Future of filesystems

Mage · Jun 11, 2012

Chris Mason left Oracle. Today he starts working at a funny company. I checked their website. Funny is the nicest world I could tell.

[FLAME]

I would say that this is the end of BTRFS, however everything must have a beginning before having an end. After reading random emails from BTRFS development lists anyone who ever seen an IT project should know that BTRFS will never work.

[END OF FLAME]

ZFS is very nice, however we don't have the "block pointer rewrite" thing. If you ever filled up a ZFS pool more than 80% or added new devices to a large pool you should know that the lack of that feature hurts. Also Oracle is very good at destroying software.

Hammer is Dragonfly-only.

I wonder what the future will bring to us.
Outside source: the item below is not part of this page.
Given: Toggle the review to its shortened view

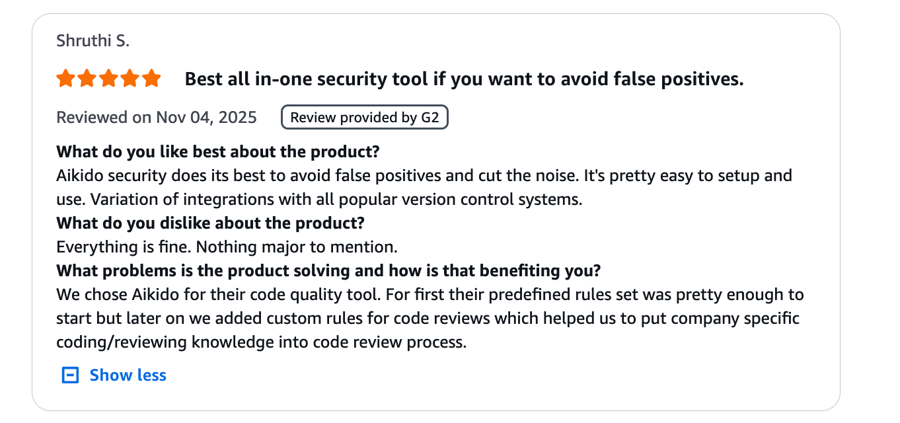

I wish we had BPR.

UNIXgod · Jun 11, 2012

Mage said:
Hammer is Dragonfly-only.

I wonder what the future will bring to us. I wish we had BPR.

What's BPR?

cra1g321 · Jun 11, 2012

UNIXgod said:
What's BPR?

I'm guessing it's the block pointer rewrite, he mentioned.

UNIXgod · Jun 11, 2012

cra1g321 said:
I'm guessing it's the block pointer rewrite, he mentioned.

Funny. I need to read more carefully. I actually did a google search on the acronym and the first result was "Business process reengineering".

vermaden · Jun 11, 2012

Mage said:
ZFS is very nice, however we don't have the "block pointer rewrite" thing. If you ever filled up a ZFS pool more than 80% or added new devices to a large pool you should know that the lack of that feature hurts.

The ZFS Feature Flags has been imported [1] to HEAD making ZFS v28 into ZFS v5000 + features.

This means, that ANY feature (including "block pointer rewrite" one) can now be added to ZFS as a separate feature.

[1] http://freshbsd.org/commit/freebsd/r236884

xibo · Jun 11, 2012

Can't we put zfs on gvinum raids and extend the volumes on geom instead of zfs level?

But yes, I would like to get BPR, too.

tingo · Jun 12, 2012

Any good engineer / sysadmin / whatever makes use of the tools he or she has, with whatever features those tools have or lack. Today's kids seem to want to have everything fixed for them, not fixing anything themselves. I fail to see how that can be a good life.

phoenix · Jun 12, 2012

Mage said:
Chris Mason left Oracle. Today he starts working at a funny company. I checked their website. Funny is the nicest world I could tell.

I would say that this is the end of BTRFS, however everything must have a beginning before having an end. After reading random emails from BTRFS development lists anyone who ever seen an IT project should know that BTRFS will never work.

About half of the Btrfs development comes from RedHat, so not sure why you think "losing" one Oracle employee will begin the death spiral of a fs that's part of the mainline Linux kernel.

ZFS is very nice, however we don't have the "block pointer rewrite" thing. If you ever filled up a ZFS pool more than 80% or added new devices to a large pool you should know that the lack of that feature hurts. Also Oracle is very good at destroying software.

So long as you keep adding vdevs to a pool, or replacing drives in vdev with larger ones, then there's no problem.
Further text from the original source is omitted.